Souvenons-nous que l'artiste avait rencontré Nelson Mandela (voir suite 2) et que l'Afrique du Sud lui tenait à coeur. Il s'y rend ensuite plusieurs fois alors que le pays est ravagé par le sida.
Soweto - Warwick. 2002
" Je suis allé plusieurs fois en Afrique du Sud. J'ai été invité à faire des conférences sur mon travail et partout, à Prétoria, Le Cap, Johannesburg, Durban, on m'a dit "avec ce que vous faites, il faut travailler avec nous sur le sida".
Alors j'ai fait un "voyage sida". J'ai vraiment fait un voyage dans les cliniques, les hôpitaux, j'ai renconré les mécecins, les associations, tout le monde. Et l'image est venue de ces voyages, de ces rencontres.
Il y avait le sentiment que pour vaincre la maladie il fallait réussir à en faire une grande cause nationale, lutter contre la maladie comme on avait lutté contre l'apartheid, assimiler, superposer les deux luttes.

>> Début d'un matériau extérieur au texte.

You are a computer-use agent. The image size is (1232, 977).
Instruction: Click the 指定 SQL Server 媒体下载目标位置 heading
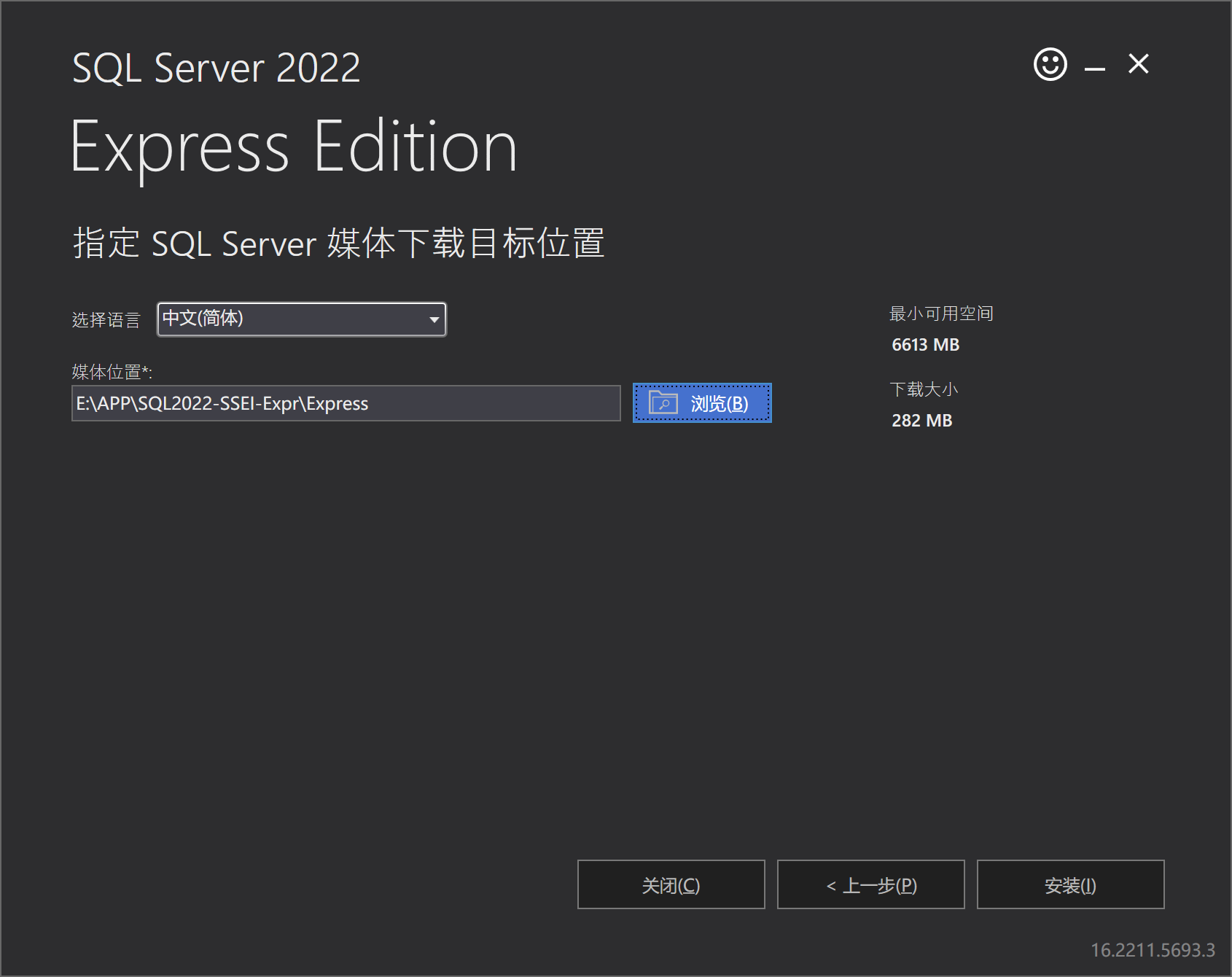338,243
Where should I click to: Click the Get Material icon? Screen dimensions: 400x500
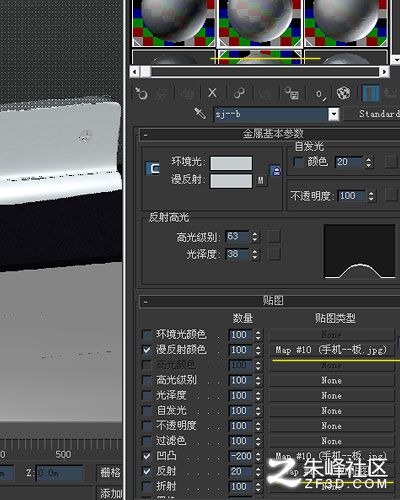[141, 93]
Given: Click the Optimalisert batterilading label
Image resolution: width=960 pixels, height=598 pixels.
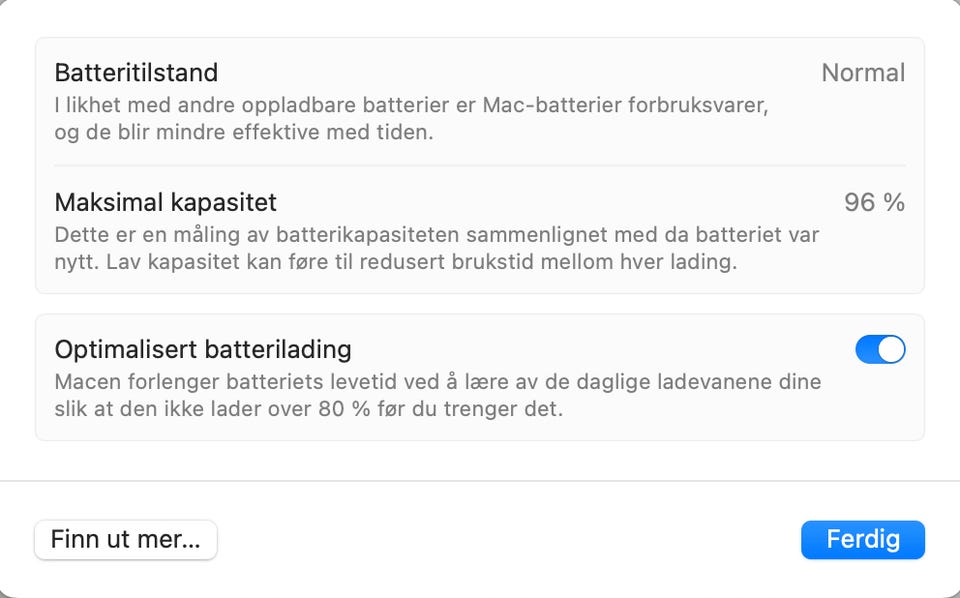Looking at the screenshot, I should point(203,349).
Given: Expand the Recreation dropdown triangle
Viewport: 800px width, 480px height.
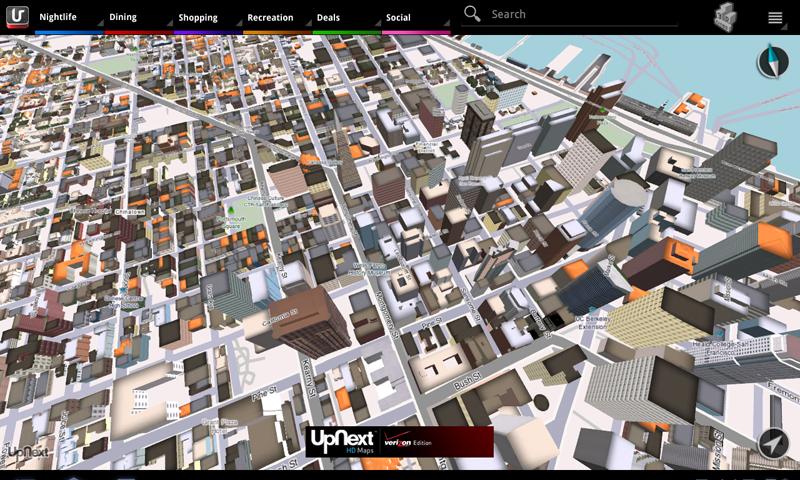Looking at the screenshot, I should [308, 23].
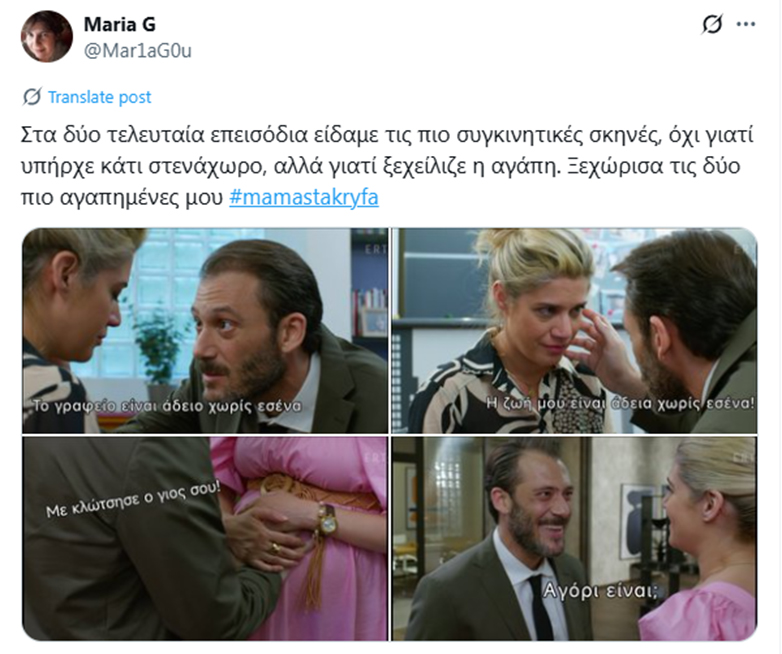Click the black necktie in the bottom-right photo
The image size is (782, 654).
tap(541, 608)
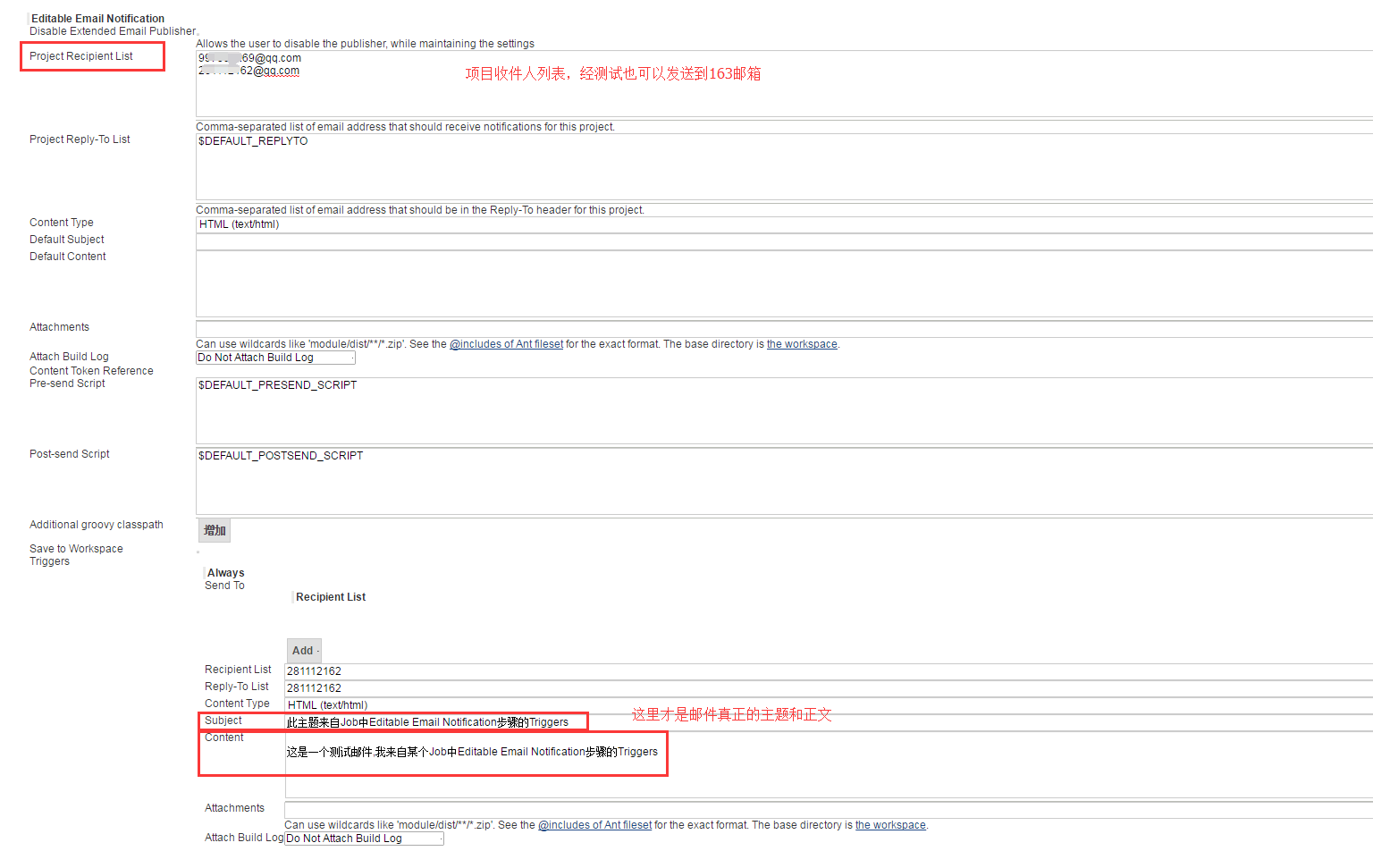Click into the Post-send Script text area
This screenshot has width=1373, height=868.
point(783,482)
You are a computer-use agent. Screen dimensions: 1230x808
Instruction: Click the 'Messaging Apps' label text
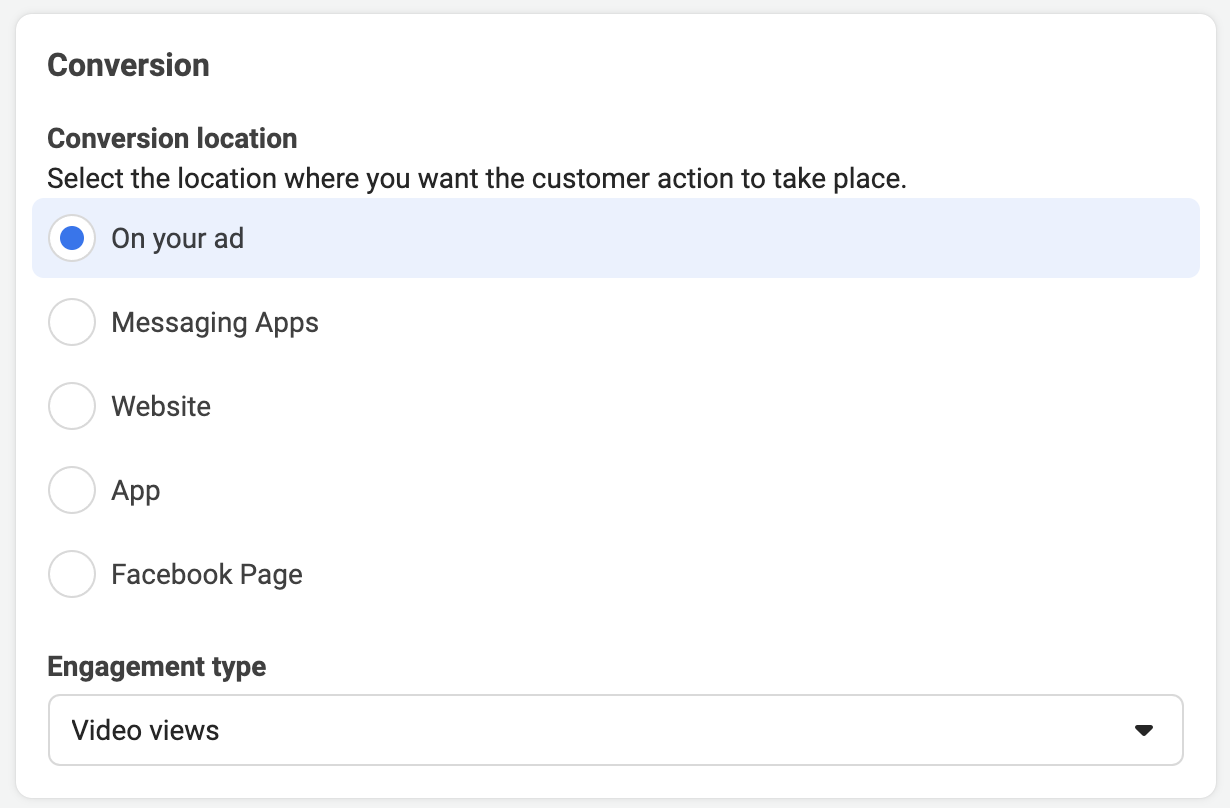point(215,323)
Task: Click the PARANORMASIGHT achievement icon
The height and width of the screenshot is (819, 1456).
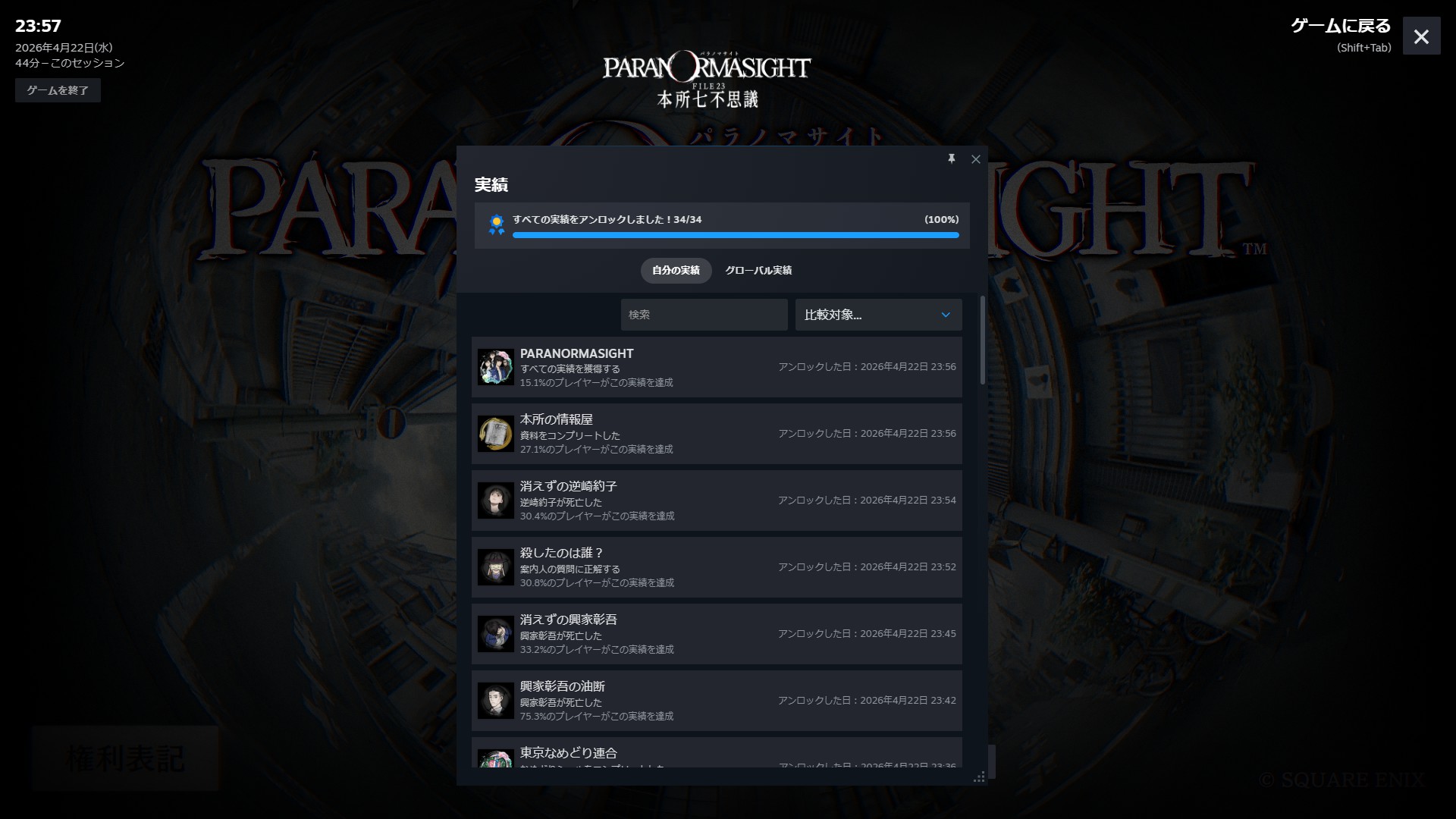Action: [x=496, y=367]
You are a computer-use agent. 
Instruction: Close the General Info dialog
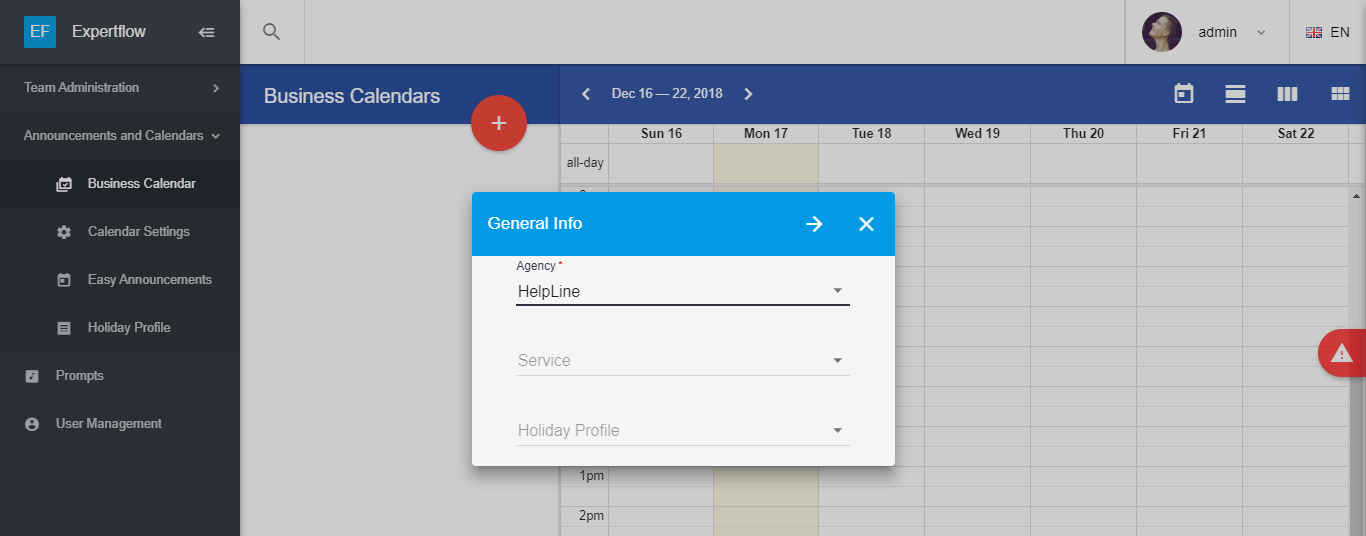tap(866, 224)
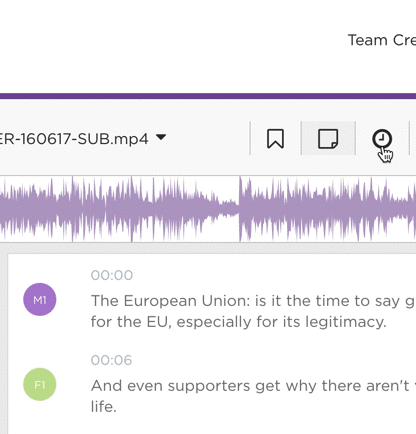The image size is (416, 434).
Task: Click the purple progress bar below the header
Action: pos(208,96)
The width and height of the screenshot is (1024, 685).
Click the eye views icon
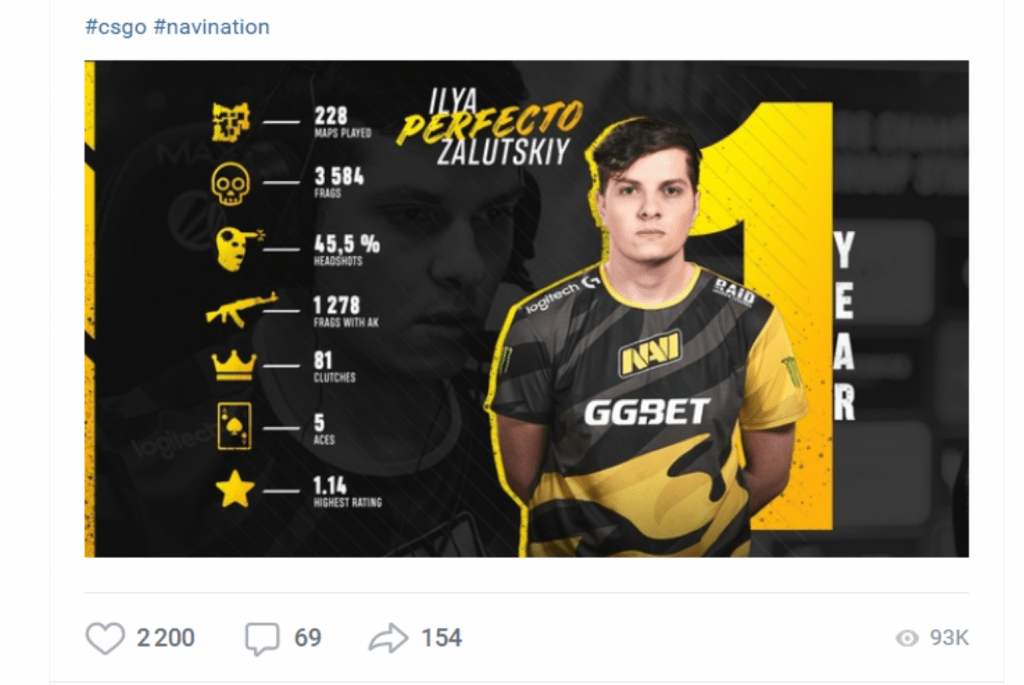pos(907,638)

J'ai bâti mon dessin de manière à ce qu'en voyant mon image sur le sida on pense à Hector Pieterson, jeune garçon tué en 1976 (lors d'un soulèvement étudiant à Soweto la police avait tiré sur les jeunes protestataires et le cadavre d'Hector Pieterson, 12 ans, avait été porté en tête de manif par l'une de ses camarades. Cette photo a fait le tour du monde).
Cette photo était devenue l'emblème de la lutte contre l'apartheid.
Et puis les rencontres imposaient aussi essentiellement le rôle des femmes : tous
sont persuadés que s'ils arrivent à éradiquer la maladie, ce sera grâce aux femmes et à leur rôle dans la société. Donc mon dessin est bâti sur cette idée : la femme qui est là peut être aussi
bien la mère, la soeur, l'infirmière, la fiancée : elle est bâtie comme le pilier du dessin, qui s'appuie complètement sur elle. Elle est comme une colonne, bien trop grande. Elle a des mains
deux/trois fois trop grandes (et les gens croient que je fais des trucs trop réalistes !). Tout repose, comme ça, sur elle.
J'ai choisi les lieux selon ce qu'ils portaient de désir de vie, avec les gens du quartier de Soweto, des lieux où il y avait des enfants, des lieux de vie quotidienne, avec un potentiel de vie très, très fort. Voilà.
Intervenir comme ça dans les lieux de la vie sociale, de la vie quoi, fait que l'oeuvre a un autre type de résonnance. Je ne veux pas dire que c'est mieux, mais l'expérience de la rencontre est vécue différemment : elle est vécue comme une expérience personnelle, pas du tout comme dans un musée ou une galerie. Le fait que je travaille les personnages grandeur nature y contribue aussi. Il y a autre chose : presque une espèce d'identification, quelque chose qui va dans ce sens.